Prompt:
Your task is to find every line in the records that holds the string "will" and copy it.

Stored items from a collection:

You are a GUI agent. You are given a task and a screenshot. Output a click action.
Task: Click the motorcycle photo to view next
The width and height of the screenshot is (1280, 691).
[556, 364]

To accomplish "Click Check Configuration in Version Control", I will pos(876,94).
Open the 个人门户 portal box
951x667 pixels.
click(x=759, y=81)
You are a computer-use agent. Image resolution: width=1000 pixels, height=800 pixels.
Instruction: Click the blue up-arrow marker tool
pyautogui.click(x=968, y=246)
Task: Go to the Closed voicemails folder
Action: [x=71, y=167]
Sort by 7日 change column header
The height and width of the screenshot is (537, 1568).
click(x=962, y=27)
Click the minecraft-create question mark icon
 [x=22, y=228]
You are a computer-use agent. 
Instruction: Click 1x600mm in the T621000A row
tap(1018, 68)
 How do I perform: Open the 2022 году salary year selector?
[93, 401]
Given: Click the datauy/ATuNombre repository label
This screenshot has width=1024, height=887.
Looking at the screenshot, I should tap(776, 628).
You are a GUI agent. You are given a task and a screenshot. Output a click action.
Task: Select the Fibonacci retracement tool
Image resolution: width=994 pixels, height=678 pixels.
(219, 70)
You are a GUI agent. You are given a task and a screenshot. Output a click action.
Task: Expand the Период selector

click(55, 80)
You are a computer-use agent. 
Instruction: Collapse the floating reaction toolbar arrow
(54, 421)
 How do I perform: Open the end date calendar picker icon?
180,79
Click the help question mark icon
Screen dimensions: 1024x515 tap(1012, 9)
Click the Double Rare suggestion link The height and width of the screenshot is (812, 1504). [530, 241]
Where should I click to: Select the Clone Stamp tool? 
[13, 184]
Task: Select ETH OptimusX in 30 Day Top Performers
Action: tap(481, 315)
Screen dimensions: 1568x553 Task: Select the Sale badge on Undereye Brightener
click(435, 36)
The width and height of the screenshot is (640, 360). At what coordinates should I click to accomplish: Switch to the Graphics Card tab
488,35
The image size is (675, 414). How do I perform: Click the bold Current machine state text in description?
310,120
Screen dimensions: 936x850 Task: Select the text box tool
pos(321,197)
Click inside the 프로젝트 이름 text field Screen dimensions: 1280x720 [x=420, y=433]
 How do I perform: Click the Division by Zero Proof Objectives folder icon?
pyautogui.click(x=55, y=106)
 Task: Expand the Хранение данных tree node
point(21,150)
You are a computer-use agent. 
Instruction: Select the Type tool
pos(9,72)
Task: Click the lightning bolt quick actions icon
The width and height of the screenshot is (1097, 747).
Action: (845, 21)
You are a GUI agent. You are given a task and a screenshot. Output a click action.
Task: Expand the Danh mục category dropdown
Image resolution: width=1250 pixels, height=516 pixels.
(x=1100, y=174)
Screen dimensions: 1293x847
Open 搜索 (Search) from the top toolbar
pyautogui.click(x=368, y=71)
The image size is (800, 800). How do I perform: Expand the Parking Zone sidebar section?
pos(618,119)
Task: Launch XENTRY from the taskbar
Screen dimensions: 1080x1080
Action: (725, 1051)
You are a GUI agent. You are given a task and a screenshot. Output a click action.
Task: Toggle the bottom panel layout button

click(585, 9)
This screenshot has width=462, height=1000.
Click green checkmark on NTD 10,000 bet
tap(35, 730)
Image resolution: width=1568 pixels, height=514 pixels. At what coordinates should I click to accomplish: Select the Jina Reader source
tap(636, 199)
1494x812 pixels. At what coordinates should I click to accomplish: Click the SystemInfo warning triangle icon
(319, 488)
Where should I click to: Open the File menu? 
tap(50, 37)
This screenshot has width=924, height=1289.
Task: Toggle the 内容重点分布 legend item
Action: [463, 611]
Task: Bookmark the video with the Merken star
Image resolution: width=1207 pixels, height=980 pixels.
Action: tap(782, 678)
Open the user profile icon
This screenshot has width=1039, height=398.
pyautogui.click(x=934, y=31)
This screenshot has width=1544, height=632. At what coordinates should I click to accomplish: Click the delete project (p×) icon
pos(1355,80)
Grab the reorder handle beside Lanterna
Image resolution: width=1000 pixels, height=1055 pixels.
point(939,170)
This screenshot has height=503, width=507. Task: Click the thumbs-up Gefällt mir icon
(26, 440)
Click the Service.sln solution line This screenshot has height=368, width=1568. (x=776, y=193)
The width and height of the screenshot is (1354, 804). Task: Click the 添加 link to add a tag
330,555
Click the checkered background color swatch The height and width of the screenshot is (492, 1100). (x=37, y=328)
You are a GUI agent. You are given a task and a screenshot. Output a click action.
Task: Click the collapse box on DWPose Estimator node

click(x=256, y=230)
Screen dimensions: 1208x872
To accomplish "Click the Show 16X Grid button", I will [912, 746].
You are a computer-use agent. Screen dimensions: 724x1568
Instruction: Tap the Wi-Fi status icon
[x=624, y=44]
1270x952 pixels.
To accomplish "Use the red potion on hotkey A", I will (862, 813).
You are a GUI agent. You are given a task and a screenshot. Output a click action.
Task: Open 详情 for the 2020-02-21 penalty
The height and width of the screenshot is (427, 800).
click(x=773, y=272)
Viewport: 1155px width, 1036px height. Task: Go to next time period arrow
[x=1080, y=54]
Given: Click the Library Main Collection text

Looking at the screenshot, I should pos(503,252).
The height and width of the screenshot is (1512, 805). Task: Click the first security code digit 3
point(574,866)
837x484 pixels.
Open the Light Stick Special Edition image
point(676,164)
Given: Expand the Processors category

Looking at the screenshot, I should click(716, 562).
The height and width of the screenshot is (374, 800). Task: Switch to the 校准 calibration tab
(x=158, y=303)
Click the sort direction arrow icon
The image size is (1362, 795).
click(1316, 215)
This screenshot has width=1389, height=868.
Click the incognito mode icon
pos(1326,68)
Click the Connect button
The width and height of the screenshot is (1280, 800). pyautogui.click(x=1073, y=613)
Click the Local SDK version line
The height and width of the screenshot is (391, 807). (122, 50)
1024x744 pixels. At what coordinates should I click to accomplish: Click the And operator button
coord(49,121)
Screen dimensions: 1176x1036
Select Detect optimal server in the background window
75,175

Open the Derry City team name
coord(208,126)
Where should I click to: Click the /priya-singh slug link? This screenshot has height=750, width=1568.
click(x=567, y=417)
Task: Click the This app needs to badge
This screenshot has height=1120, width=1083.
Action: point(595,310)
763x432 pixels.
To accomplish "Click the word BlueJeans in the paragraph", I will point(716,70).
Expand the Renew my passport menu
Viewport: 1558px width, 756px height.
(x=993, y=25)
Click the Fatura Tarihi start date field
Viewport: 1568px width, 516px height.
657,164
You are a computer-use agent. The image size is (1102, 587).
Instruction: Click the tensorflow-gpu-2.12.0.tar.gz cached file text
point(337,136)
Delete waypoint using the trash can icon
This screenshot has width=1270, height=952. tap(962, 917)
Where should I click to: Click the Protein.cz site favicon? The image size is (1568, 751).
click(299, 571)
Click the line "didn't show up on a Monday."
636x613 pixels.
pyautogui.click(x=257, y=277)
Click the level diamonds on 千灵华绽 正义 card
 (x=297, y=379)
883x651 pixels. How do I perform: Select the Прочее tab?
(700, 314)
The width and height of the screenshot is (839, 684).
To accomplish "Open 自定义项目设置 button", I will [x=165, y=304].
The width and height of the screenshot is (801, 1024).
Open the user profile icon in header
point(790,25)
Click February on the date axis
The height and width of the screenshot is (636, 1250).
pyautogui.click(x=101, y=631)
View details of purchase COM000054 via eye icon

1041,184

Solved problem:
To accomplish "Click Check Configuration in Version Control", I will pos(876,94).
To accomplish "Click the Show 16X Grid button", I will [912, 746].
To accomplish "Use the red potion on hotkey A", I will (862, 813).
To accomplish "Click the word BlueJeans in the paragraph", I will point(716,70).
To accomplish "Open 自定义项目设置 button", I will [x=165, y=304].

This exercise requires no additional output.